As políticas que estão sendo adotadas para o combate ao Covid-19: Experiência internacional e o Brasil

As políticas que estão sendo adotadas para o combate ao Covid-19: Experiência internacional e o Brasil

23/03/2020

O Observatório de Política Fiscal divulga um levantamento das principais políticas adotadas ou em discussão nos principais países e no Brasil. O levantamento pode ser lido aqui.

Em geral as medidas buscam aliviar o fluxo de caixa das empresas, repor renda das famílias e reforçar a capacidade dos sistemas de saúde. Nem todas as medidas tiveram impactos financeiros anunciados. Nos EUA, os valores discutidos já chegam a 6,3% do PIB, mas há uma negociação em andamento no Congresso para elevar para 11,3% do PIB.

No Reino Unido, o total de medidas anunciadas chegou a 17% do PIB. A medida mais significativa é a disponibilização de garantias públicas em montante de até £330 bilhões.
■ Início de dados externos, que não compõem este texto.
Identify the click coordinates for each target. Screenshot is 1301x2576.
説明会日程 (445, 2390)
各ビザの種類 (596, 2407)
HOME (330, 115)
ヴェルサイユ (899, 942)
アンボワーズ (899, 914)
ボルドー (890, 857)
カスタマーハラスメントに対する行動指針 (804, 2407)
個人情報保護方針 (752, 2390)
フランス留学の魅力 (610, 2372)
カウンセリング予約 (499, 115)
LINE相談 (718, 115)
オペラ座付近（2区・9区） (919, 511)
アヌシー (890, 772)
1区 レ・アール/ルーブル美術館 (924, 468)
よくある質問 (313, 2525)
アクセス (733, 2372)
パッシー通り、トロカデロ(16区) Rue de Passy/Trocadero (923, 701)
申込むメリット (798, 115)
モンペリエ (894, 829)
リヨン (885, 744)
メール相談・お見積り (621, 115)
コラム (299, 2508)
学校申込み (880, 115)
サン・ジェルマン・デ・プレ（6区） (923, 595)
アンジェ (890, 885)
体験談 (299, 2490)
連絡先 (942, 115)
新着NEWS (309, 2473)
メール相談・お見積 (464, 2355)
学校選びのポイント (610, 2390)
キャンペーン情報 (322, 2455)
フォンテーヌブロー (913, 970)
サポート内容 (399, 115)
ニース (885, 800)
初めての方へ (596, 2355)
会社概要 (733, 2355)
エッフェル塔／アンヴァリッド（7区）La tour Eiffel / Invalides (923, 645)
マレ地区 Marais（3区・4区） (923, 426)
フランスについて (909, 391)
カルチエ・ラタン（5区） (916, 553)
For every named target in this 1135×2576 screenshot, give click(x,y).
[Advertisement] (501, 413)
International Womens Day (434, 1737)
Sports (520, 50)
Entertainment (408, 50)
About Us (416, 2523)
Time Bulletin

A garantia pública reduz risco dos empréstimos bancários. Se o devedor não pagar o banco, o governo cobre o prejuízo. No último dia 20, o Tesouro Britânico anunciou que reporá até 80% da renda dos trabalhadores em lay off até o salário de £2.500 por mês, um patamar superior à renda mediana. Esse é o mais expressivo programa de transferência de renda, cujo impacto financeiro não foi anunciado. Mesmo sem anunciar esse valor, o que o Reino Unido já anunciou ultrapassa os 17% do PIB.

A Espanha, por sua vez, anunciou um programa que até o momento atinge 17% do PIB. Além de garantias públicas para empréstimos e programas de renda para os informais, existem ações para garantir serviços públicos básicos como eletricidade, acesso à água e internet e manter a renda com a suspensão de hipotecas imobiliárias. A Alemanha e a França vão em caminhos muito similares. Só em volume de garantias, o suporte oferecido para as economias foi de 12% e 13,1% do PIB, respectivamente.

No Brasil, o governo anunciou uma série de medidas. Nessa confusão de anúncios, é importante evitar duplicidades na conta. No último dia 22/03, o BNDES anunciou 4 medidas, sendo que duas já haviam sido anunciadas pelo Ministério da Economia: a fusão do PIS com o FGTS e a disponibilização de R$ 5 bilhões para capital de giro de MPEs. Assim, dos R$ 55 bilhões anunciados, apenas R$ 30 bilhões podem ser considerados novos.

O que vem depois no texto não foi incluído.